Douglas Bruce closed the door; then he came back and placing a chair for Mickey, he took one opposite.
"Sit down Mickey," he said patiently. "There's a reason for my being particularly interested in James Minturn, and the reason hinges on the fact you mention: that he can't control his own sons, yet can make a boy he takes comfort in, of a street gamin."
Mickey's eyes narrowed while he sat very straight in the chair he had accepted.
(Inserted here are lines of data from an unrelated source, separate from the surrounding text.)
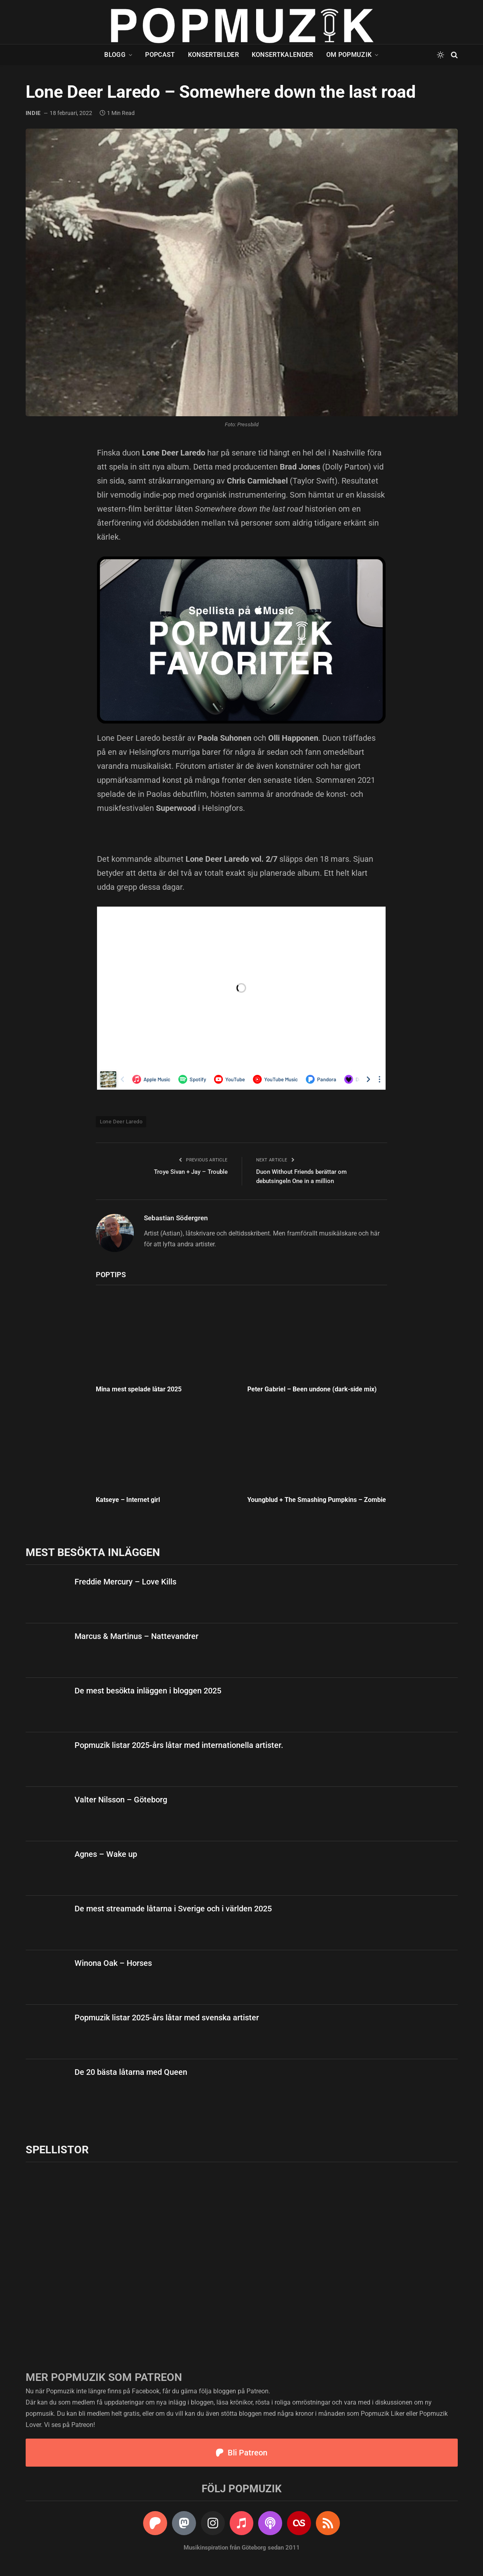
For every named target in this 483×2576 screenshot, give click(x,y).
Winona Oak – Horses (113, 1963)
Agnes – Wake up (106, 1854)
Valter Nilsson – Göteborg (121, 1799)
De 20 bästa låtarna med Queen (131, 2072)
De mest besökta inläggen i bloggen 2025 (148, 1690)
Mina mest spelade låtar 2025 (139, 1389)
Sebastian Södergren (176, 1218)
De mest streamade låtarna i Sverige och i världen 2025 (173, 1908)
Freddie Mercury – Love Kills (125, 1581)
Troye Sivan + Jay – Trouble (191, 1171)
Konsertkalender (282, 54)
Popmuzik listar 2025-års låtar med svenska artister (167, 2017)
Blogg (114, 54)
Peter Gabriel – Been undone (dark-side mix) (312, 1389)
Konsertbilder (213, 54)
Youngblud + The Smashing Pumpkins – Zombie (316, 1500)
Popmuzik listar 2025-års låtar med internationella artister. (179, 1745)
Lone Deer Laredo (121, 1122)
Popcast (160, 54)
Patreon (258, 2391)
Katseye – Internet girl (128, 1500)
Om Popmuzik (349, 54)
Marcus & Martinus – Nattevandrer (136, 1636)
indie (33, 113)
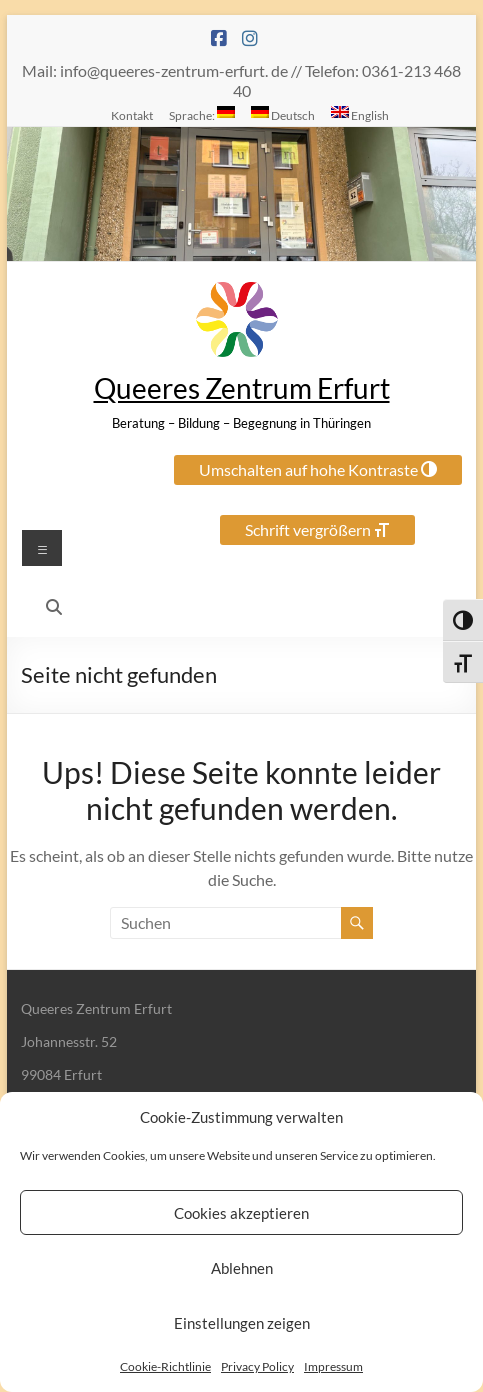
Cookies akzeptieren (241, 1213)
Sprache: (202, 114)
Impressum (333, 1366)
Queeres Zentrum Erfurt (242, 388)
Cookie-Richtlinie (165, 1366)
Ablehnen (242, 1268)
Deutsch (283, 114)
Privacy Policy (257, 1366)
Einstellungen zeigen (242, 1323)
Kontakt (132, 115)
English (360, 114)
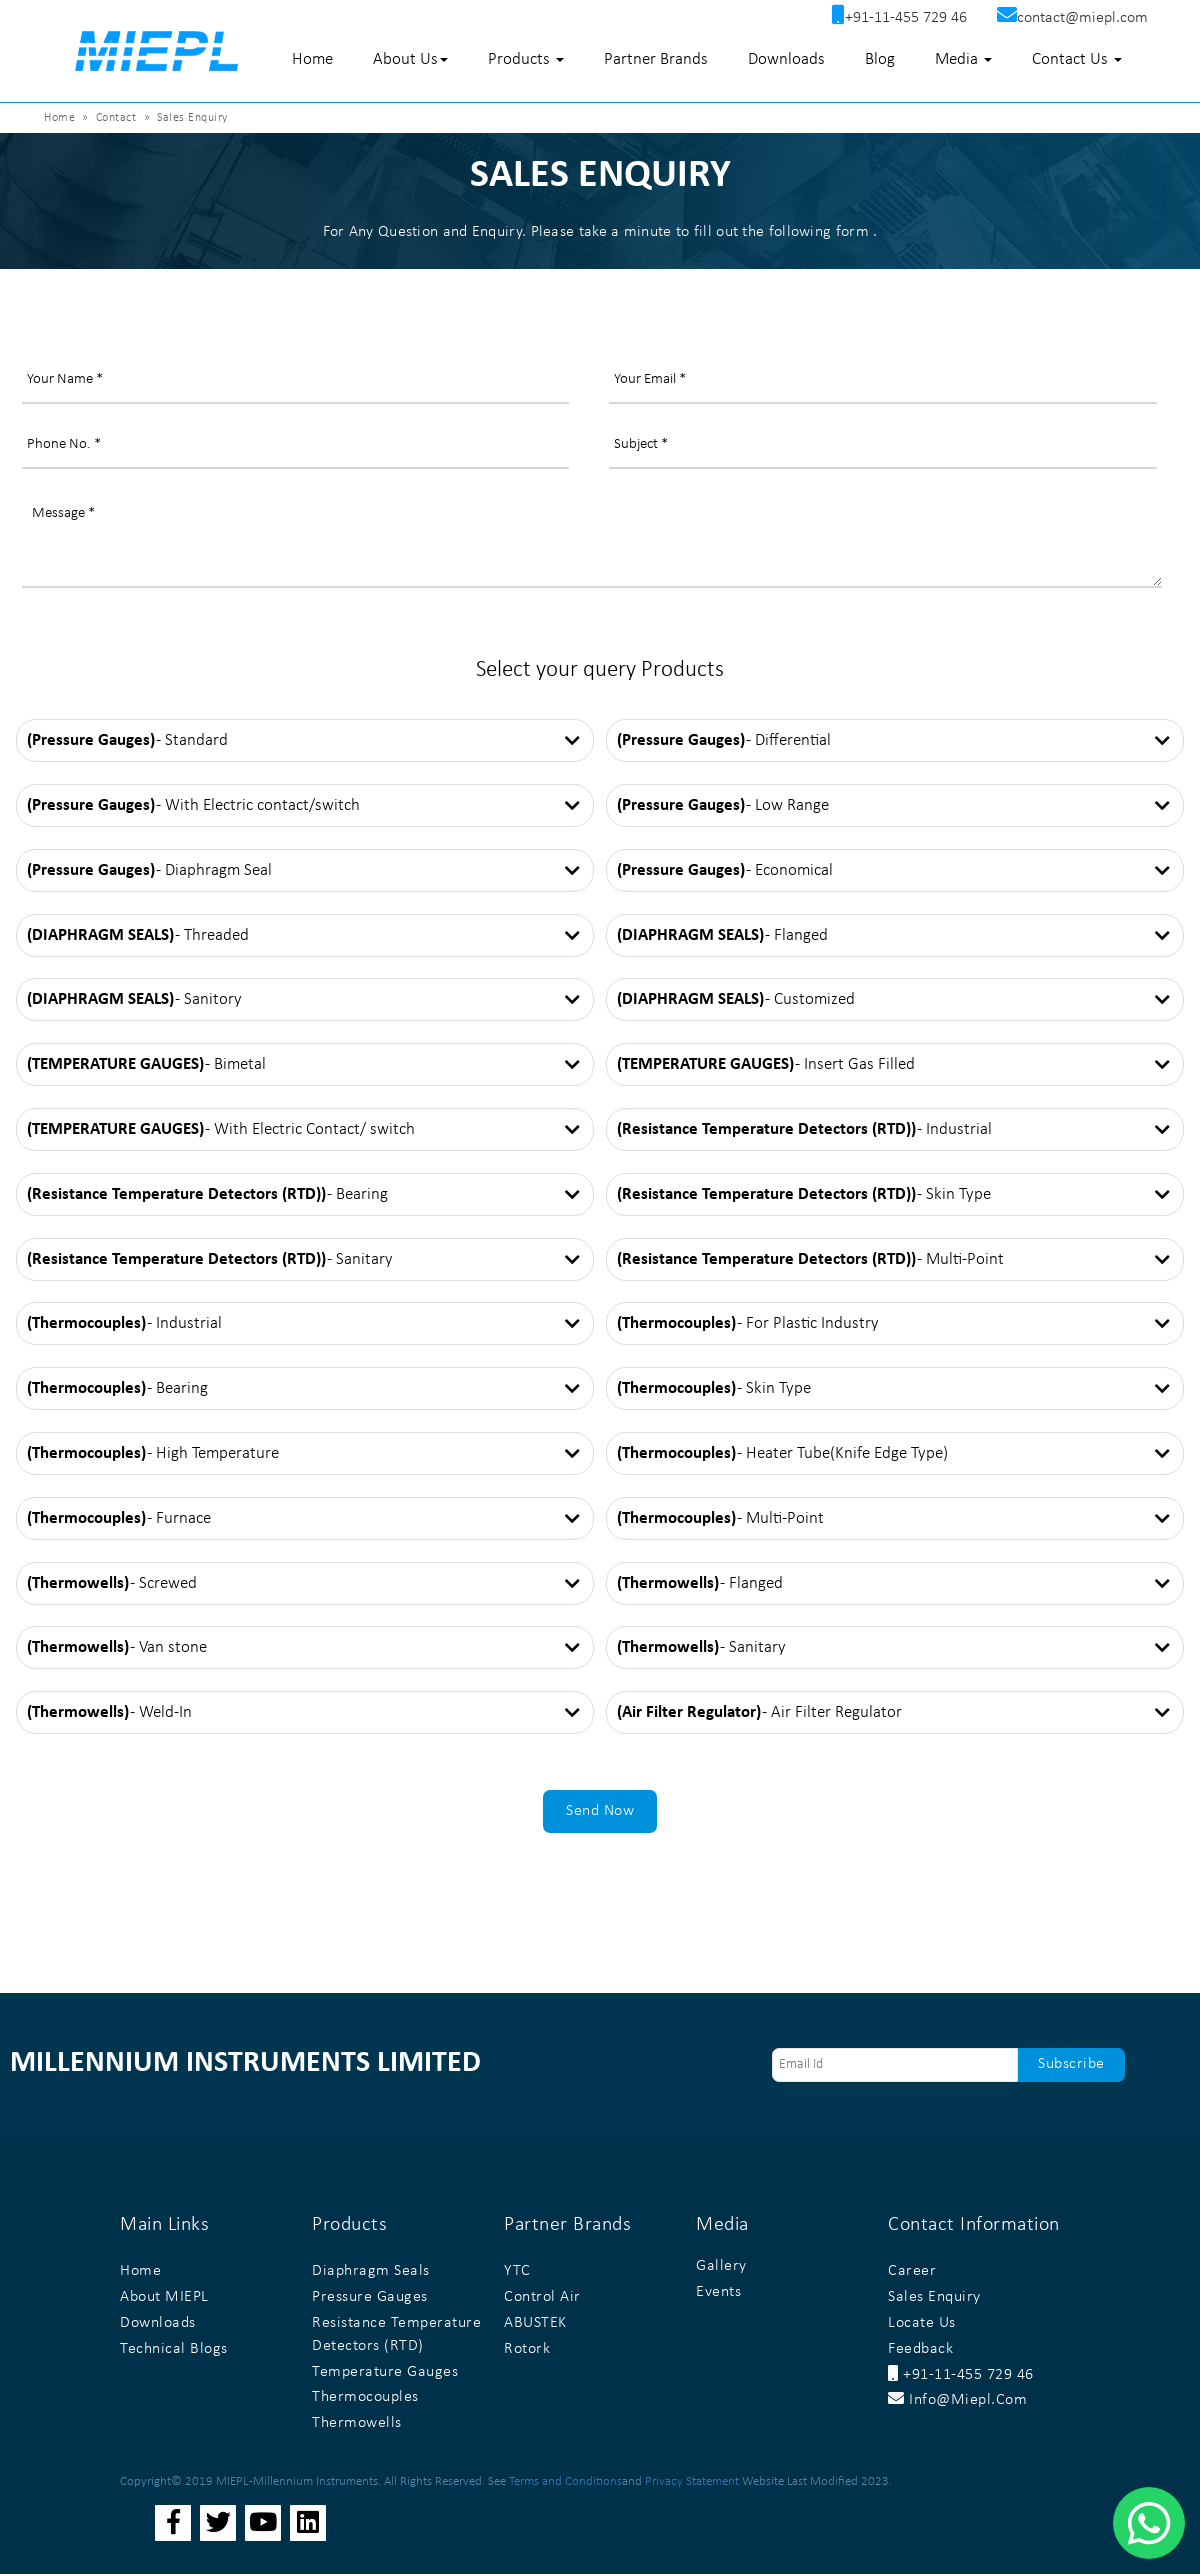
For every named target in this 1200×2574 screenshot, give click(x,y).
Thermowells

"If he's made so much of him, it sort of proves that he wasn't a gamin. Some of the boys are a long shot closer gentlemen than the guys who are experimenting with them; 'cause they were born rich and can afford it. If your friend's going to train his pick-up to be what he is, then that boy would stand a better chance on his own side the curb. See? I've been right up against that gentleman with the documents, so I know him. Also her! Gee! 'Tear up de choild and gimme de papers' was meant for a joke; but I saw that lady and gentleman do it. See? And she was the prettiest little pink and yellow thing. Lord! I can see her gasping and blinking now! Makes me sick! If the boy across the hall had seen what I did, he'd run a mile and never stop. Gee!"
Douglas Bruce stared aghast. At last he said slowly: "Mickey, you are getting mighty close the very thing I wish to know. If I tell you what I know of James Minturn, will you tell me what you know and think?"